Screenshot and document pointing data:
________

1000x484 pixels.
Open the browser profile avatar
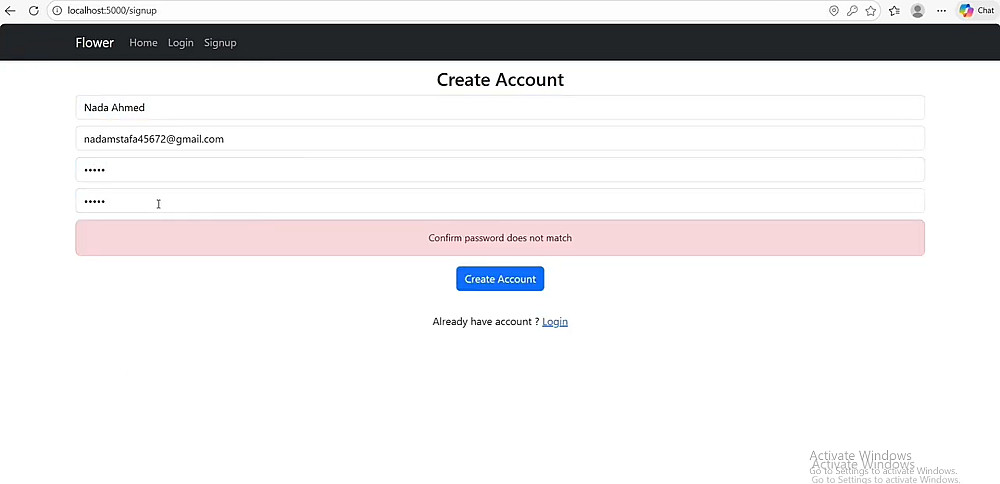pos(917,11)
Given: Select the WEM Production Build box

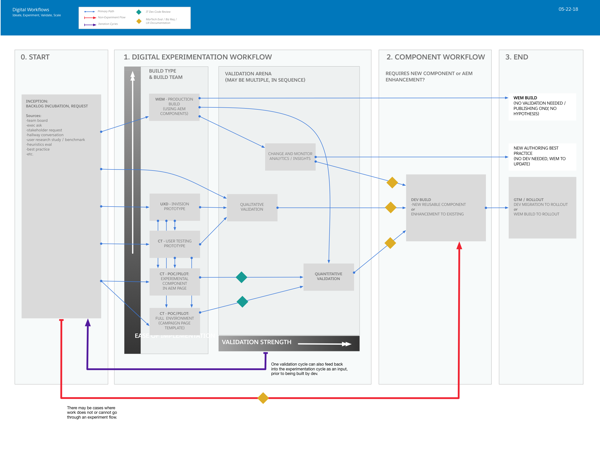Looking at the screenshot, I should coord(174,107).
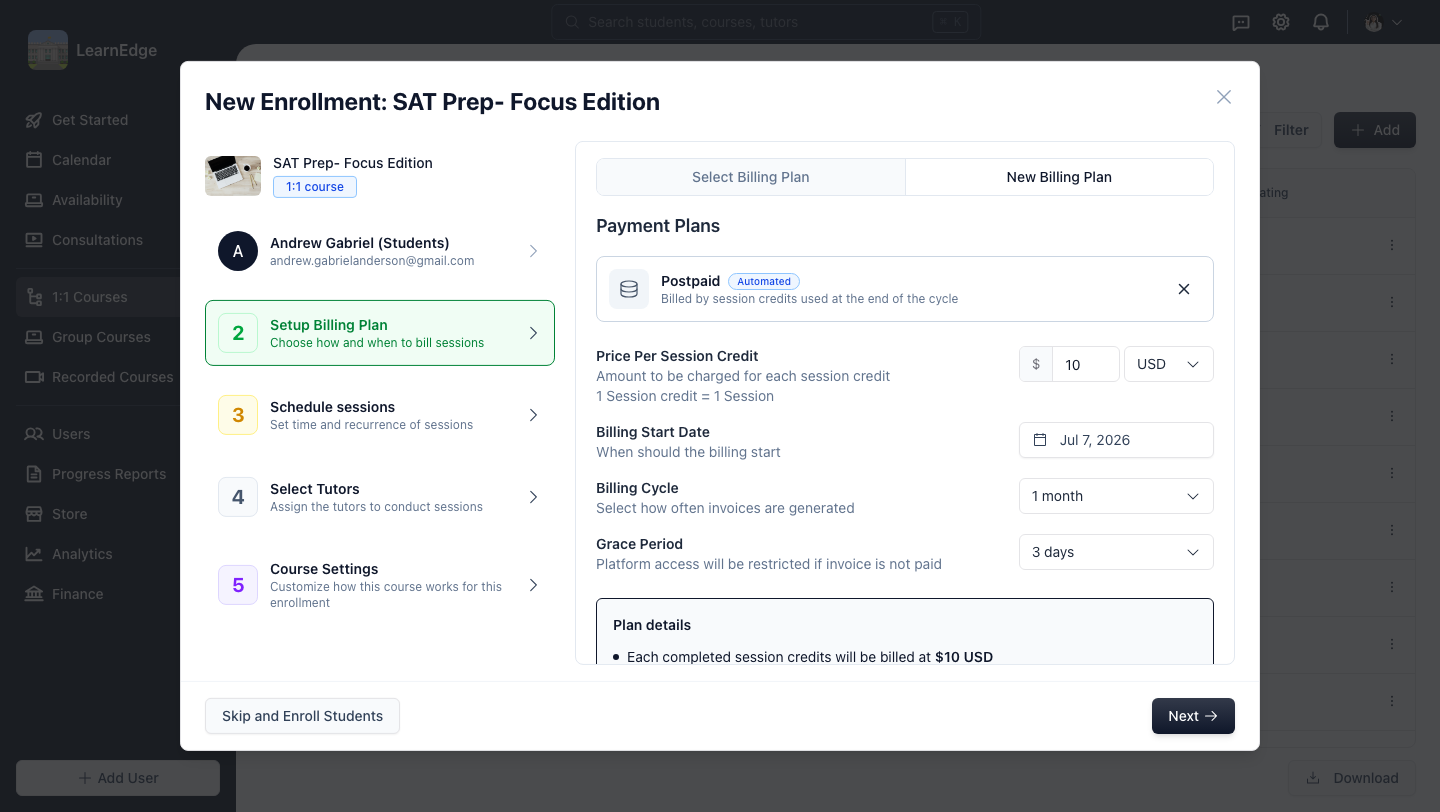The width and height of the screenshot is (1440, 812).
Task: Click the Postpaid coins stack icon
Action: [x=629, y=289]
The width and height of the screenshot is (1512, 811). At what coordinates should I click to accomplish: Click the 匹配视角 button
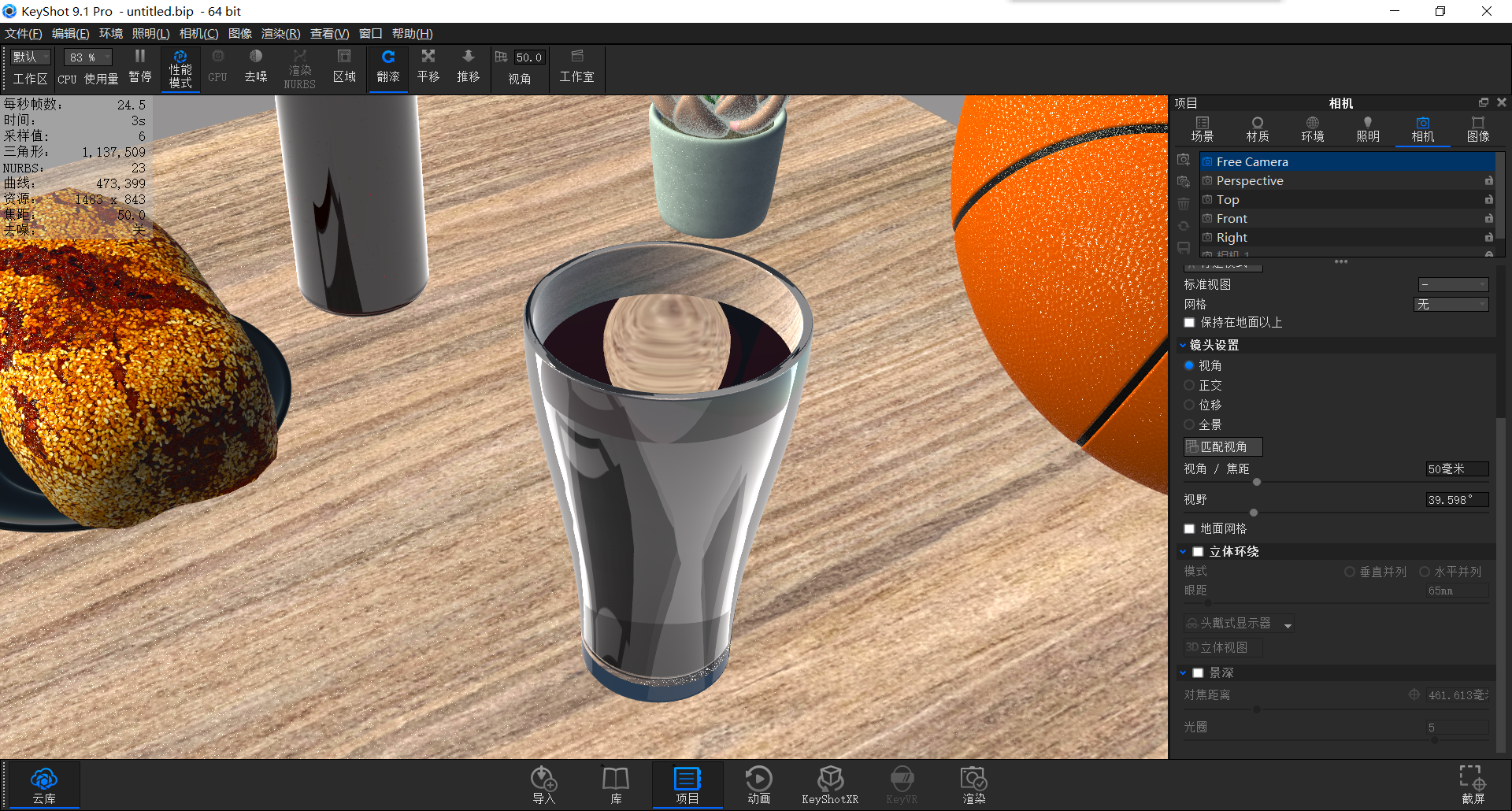pyautogui.click(x=1222, y=446)
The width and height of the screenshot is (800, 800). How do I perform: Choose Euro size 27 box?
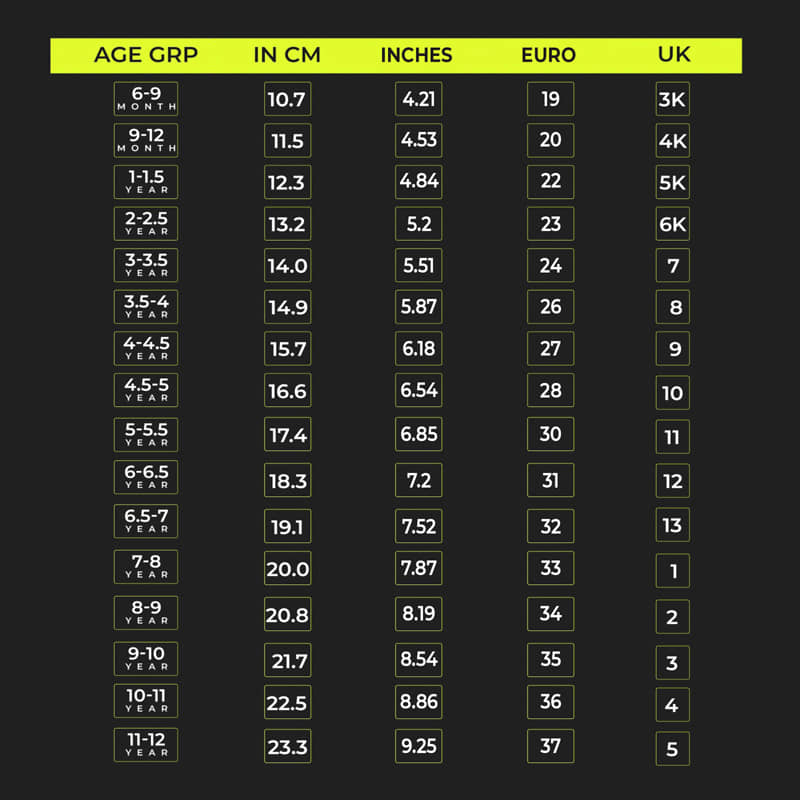point(550,348)
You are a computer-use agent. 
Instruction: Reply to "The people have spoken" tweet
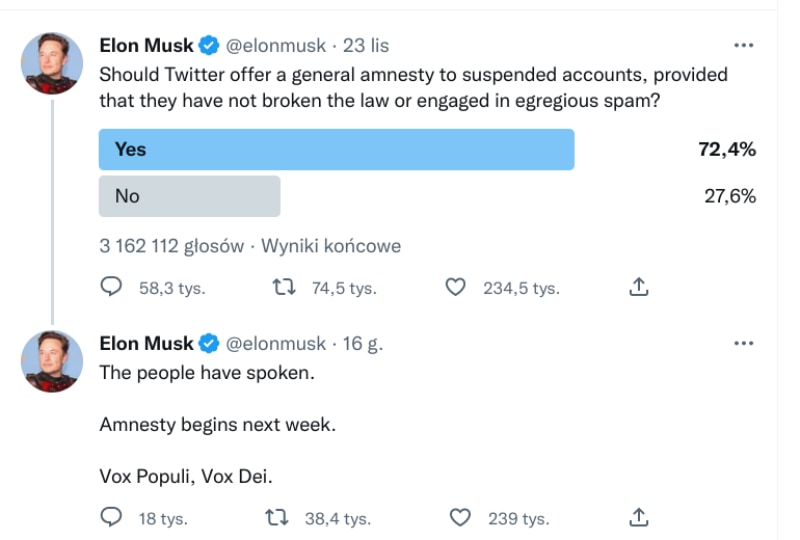pyautogui.click(x=111, y=518)
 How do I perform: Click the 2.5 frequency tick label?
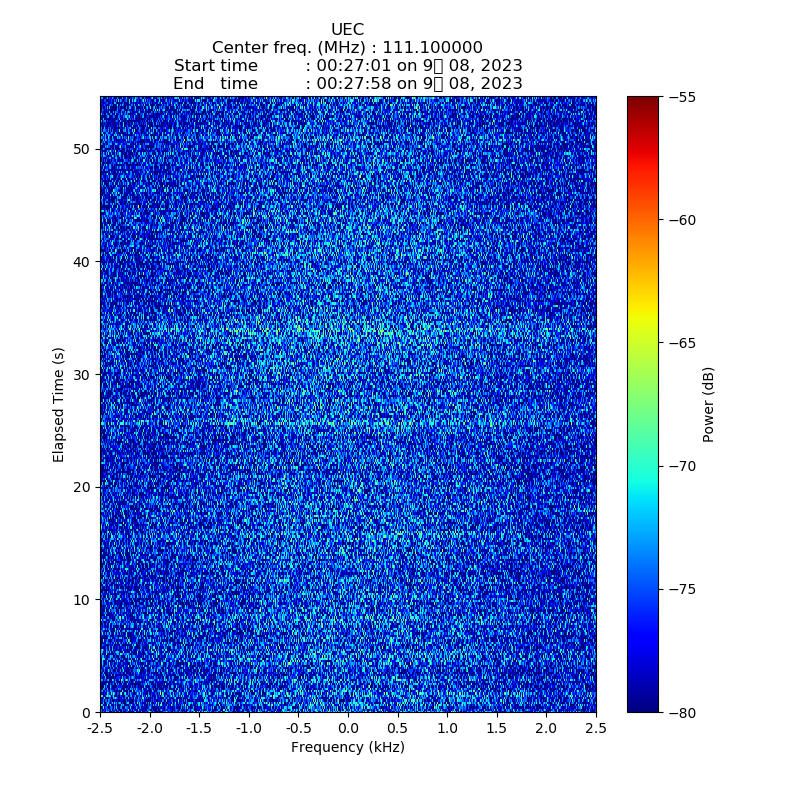click(x=596, y=727)
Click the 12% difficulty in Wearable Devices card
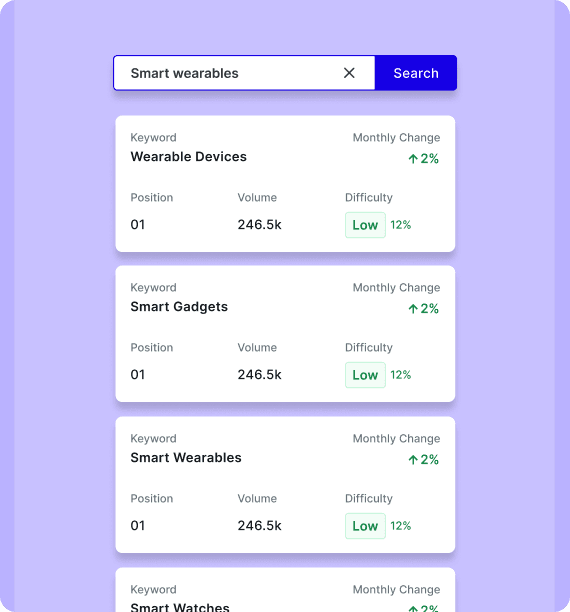Image resolution: width=570 pixels, height=612 pixels. tap(401, 225)
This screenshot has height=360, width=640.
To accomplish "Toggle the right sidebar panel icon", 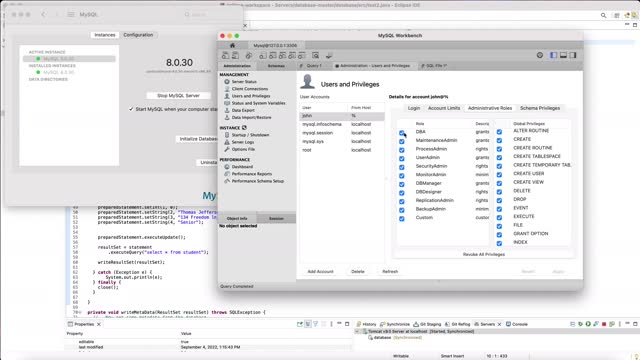I will click(x=573, y=55).
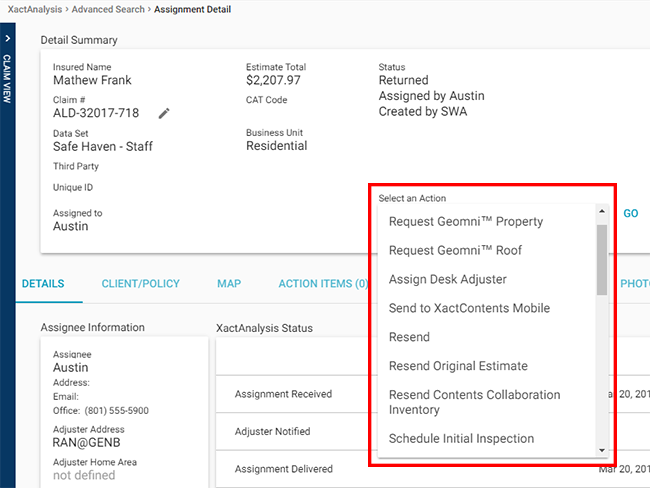Switch to the Details tab
This screenshot has height=488, width=650.
[43, 284]
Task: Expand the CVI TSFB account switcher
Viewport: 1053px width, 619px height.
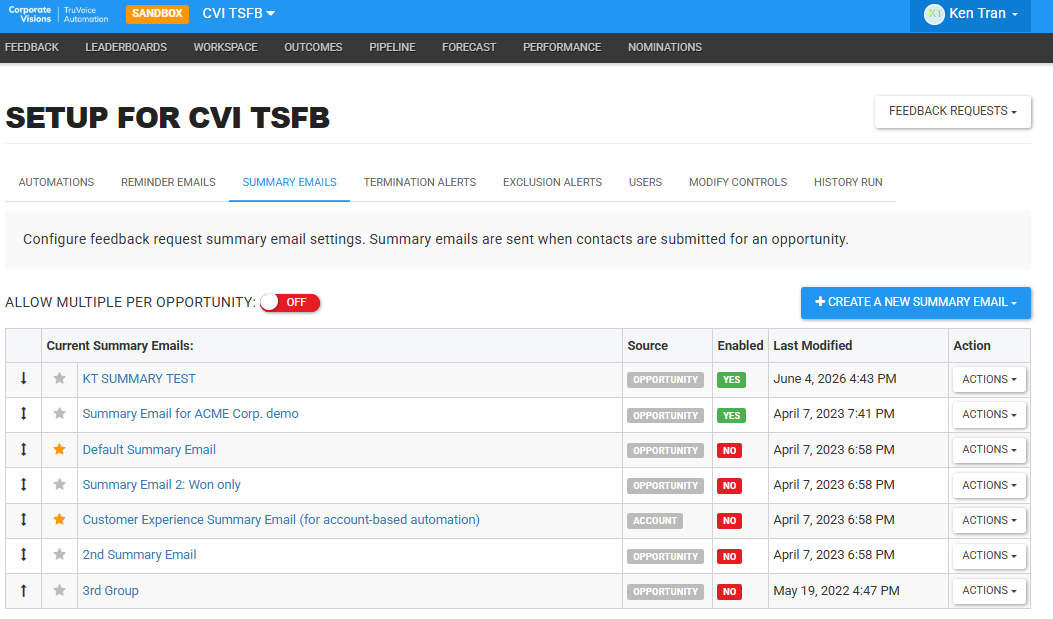Action: point(238,13)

________

Do this:
Please rewrite the items between the lines holding "Given: Select the WEM Production Build box" and "point(550,348)", inclusive, substituting "control" for "button" and leaving everything else unchanged. Give only those lines, without the pictures.

Response for this exercise:
Given: Select the WEM Production Build box

Looking at the screenshot, I should coord(174,107).
The width and height of the screenshot is (1440, 812).
Task: Click the Postpaid coins stack icon
Action: [x=629, y=289]
The width and height of the screenshot is (1512, 811). At what coordinates should I click to accomplish: Click the 匹配视角 control
pyautogui.click(x=1222, y=446)
The width and height of the screenshot is (800, 800). How do I perform: Choose Euro size 27 box?
point(550,348)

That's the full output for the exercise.